Yapılacak iş. Aşağıdaki listenin satırlarını, "click action" ifadesini "tap action" ile değiştirip geri kalan her şeyi aynen bırakarak yeniden yazar mısın? Resimleri yanıta koyma.

****************

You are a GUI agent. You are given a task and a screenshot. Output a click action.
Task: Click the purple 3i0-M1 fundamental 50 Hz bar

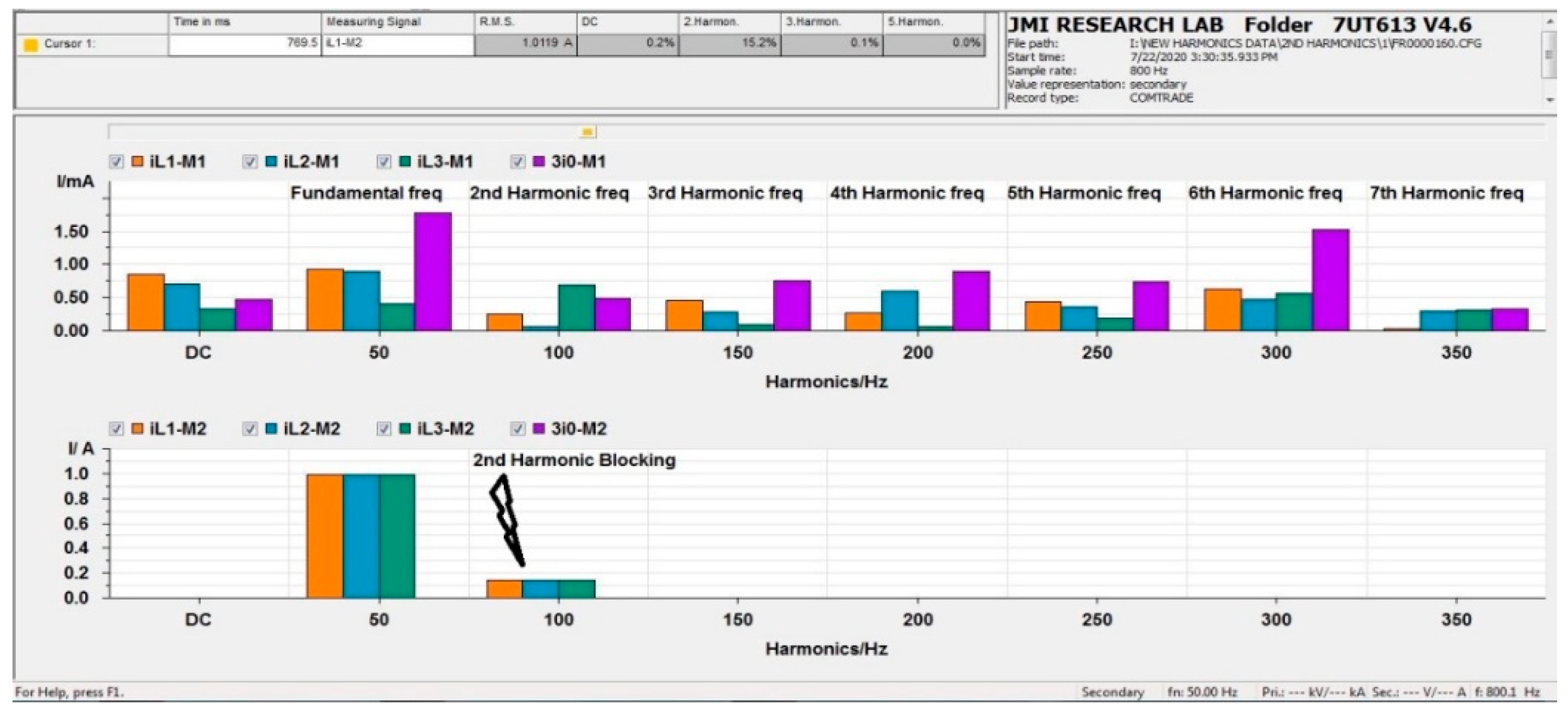pyautogui.click(x=433, y=271)
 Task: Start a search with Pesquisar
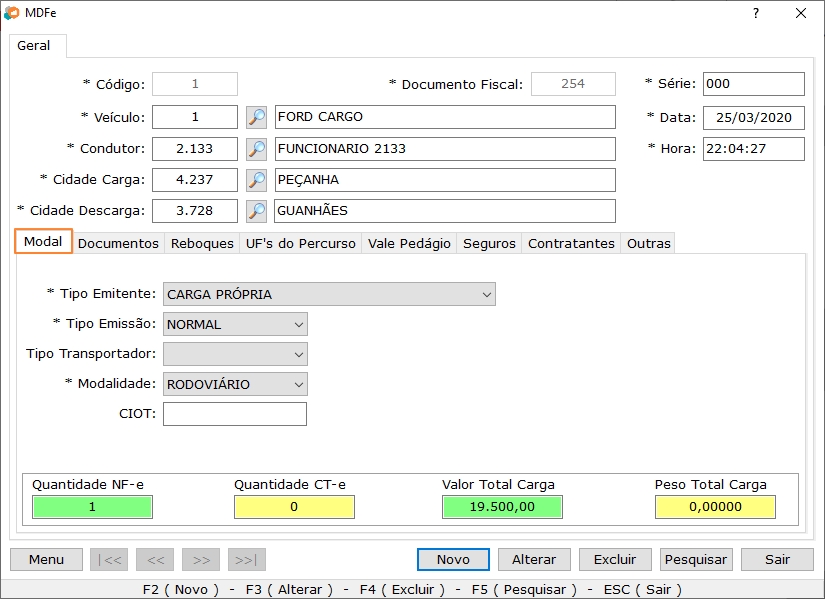coord(695,559)
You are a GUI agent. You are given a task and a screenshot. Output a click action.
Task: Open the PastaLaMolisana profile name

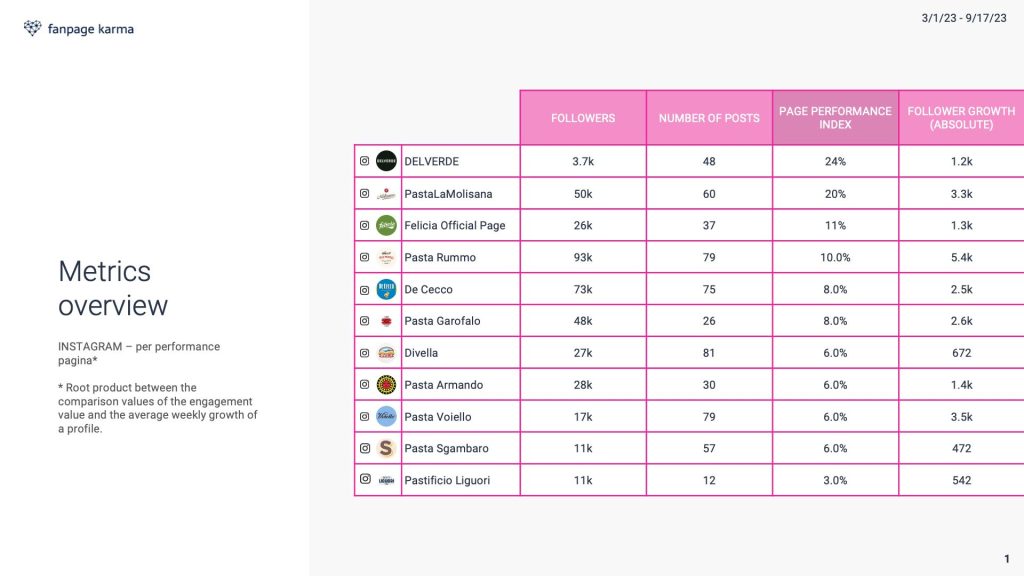click(x=448, y=194)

****************

Yazılı çözüm.
You are a GUI agent. You are given a task and a screenshot. Output a tap action.
Task: Click the purple 3i0-M1 fundamental 50 Hz bar

pyautogui.click(x=433, y=271)
 Task: Start a search with Pesquisar
coord(695,559)
You are a GUI agent. You are given a task and a screenshot. Output a tap action.
Task: Open the PastaLaMolisana profile name

click(x=448, y=194)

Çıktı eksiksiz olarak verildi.